>> START

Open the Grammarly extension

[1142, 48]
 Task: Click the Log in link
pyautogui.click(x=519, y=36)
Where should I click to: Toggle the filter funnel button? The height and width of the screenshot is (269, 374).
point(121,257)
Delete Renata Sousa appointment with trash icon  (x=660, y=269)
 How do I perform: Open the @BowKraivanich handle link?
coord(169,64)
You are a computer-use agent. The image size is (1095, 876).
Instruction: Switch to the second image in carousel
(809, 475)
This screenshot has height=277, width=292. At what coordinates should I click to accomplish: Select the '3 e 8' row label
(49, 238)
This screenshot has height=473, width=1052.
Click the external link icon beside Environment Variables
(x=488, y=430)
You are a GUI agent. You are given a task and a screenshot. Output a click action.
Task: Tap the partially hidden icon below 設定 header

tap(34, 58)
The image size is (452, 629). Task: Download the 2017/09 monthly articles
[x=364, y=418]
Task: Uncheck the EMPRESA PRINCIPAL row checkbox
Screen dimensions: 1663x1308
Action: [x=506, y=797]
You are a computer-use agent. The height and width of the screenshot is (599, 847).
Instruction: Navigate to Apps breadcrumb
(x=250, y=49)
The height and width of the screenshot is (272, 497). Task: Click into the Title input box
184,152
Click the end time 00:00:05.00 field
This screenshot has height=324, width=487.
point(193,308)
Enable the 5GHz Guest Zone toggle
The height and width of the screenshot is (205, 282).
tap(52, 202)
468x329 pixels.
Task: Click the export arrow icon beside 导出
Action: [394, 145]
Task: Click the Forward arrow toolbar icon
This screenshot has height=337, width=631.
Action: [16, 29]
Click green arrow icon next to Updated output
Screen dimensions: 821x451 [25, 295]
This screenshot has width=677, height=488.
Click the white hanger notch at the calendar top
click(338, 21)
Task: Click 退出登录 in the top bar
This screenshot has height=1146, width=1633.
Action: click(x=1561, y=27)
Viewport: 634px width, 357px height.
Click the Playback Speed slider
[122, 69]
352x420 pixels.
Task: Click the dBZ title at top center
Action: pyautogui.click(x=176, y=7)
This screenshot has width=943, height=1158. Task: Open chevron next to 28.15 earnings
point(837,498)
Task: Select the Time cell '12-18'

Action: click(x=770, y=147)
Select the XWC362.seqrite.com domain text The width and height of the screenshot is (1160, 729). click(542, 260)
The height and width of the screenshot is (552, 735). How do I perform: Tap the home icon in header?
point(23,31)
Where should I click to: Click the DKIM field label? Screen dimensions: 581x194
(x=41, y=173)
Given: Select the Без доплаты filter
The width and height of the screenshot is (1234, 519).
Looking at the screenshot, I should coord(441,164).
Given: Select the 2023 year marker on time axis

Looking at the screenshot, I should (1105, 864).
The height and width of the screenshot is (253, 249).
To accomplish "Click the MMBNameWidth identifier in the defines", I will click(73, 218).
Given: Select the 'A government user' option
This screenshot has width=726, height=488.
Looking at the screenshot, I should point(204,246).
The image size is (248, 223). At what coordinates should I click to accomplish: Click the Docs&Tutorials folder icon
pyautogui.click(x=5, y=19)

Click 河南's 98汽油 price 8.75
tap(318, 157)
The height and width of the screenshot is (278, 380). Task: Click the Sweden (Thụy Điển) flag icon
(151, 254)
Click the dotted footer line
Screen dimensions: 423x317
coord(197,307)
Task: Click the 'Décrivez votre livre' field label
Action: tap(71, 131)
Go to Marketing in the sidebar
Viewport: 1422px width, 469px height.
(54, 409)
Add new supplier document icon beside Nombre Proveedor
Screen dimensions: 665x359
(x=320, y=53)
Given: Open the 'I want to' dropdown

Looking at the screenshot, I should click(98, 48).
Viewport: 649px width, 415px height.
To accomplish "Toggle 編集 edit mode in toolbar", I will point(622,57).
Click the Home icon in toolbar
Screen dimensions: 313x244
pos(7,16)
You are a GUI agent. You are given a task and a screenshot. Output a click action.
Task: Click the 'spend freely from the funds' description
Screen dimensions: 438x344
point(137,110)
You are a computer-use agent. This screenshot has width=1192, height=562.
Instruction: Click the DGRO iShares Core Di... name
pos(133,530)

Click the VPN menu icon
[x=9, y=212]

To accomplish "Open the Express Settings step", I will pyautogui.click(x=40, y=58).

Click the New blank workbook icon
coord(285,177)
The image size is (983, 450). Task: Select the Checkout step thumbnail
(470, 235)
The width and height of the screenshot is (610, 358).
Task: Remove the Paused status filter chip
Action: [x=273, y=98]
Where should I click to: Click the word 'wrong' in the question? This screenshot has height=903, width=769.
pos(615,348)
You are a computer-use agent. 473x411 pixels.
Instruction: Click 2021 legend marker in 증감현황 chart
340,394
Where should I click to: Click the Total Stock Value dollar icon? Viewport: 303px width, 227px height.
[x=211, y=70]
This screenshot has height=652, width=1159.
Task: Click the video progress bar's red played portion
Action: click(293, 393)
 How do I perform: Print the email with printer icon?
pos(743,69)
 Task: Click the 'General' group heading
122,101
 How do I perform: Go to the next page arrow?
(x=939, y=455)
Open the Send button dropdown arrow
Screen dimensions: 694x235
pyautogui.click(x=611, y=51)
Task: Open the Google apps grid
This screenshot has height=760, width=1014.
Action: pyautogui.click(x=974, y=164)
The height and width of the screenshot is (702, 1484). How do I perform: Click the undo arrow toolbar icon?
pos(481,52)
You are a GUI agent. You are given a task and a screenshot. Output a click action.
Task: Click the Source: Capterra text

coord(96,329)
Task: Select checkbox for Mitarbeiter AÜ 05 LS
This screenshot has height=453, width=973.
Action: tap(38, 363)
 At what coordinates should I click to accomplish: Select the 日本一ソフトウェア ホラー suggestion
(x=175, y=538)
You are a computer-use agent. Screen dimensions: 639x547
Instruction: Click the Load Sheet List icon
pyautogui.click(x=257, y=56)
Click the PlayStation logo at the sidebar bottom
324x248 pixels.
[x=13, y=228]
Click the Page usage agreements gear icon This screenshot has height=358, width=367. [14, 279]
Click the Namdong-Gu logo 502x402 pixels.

>> END

### What is being asked:
Copy the listing from its first line through the line containing "Action: [x=506, y=797]", substituting "symbol" for "icon" and leaving everything else unchanged.

### Worked solution:
Open the Grammarly extension

[1142, 48]
 Task: Click the Log in link
pyautogui.click(x=519, y=36)
Where should I click to: Toggle the filter funnel button? The height and width of the screenshot is (269, 374).
point(121,257)
Delete Renata Sousa appointment with trash symbol  (x=660, y=269)
 How do I perform: Open the @BowKraivanich handle link?
coord(169,64)
You are a computer-use agent. The image size is (1095, 876).
Instruction: Switch to the second image in carousel
(809, 475)
This screenshot has height=277, width=292. At what coordinates should I click to accomplish: Select the '3 e 8' row label
(49, 238)
This screenshot has height=473, width=1052.
Click the external link symbol beside Environment Variables
(x=488, y=430)
You are a GUI agent. You are given a task and a screenshot. Output a click action.
Task: Tap the partially hidden symbol below 設定 header

tap(34, 58)
The image size is (452, 629). Task: Download the 2017/09 monthly articles
[x=364, y=418]
Task: Uncheck the EMPRESA PRINCIPAL row checkbox
Screen dimensions: 1663x1308
Action: [x=506, y=797]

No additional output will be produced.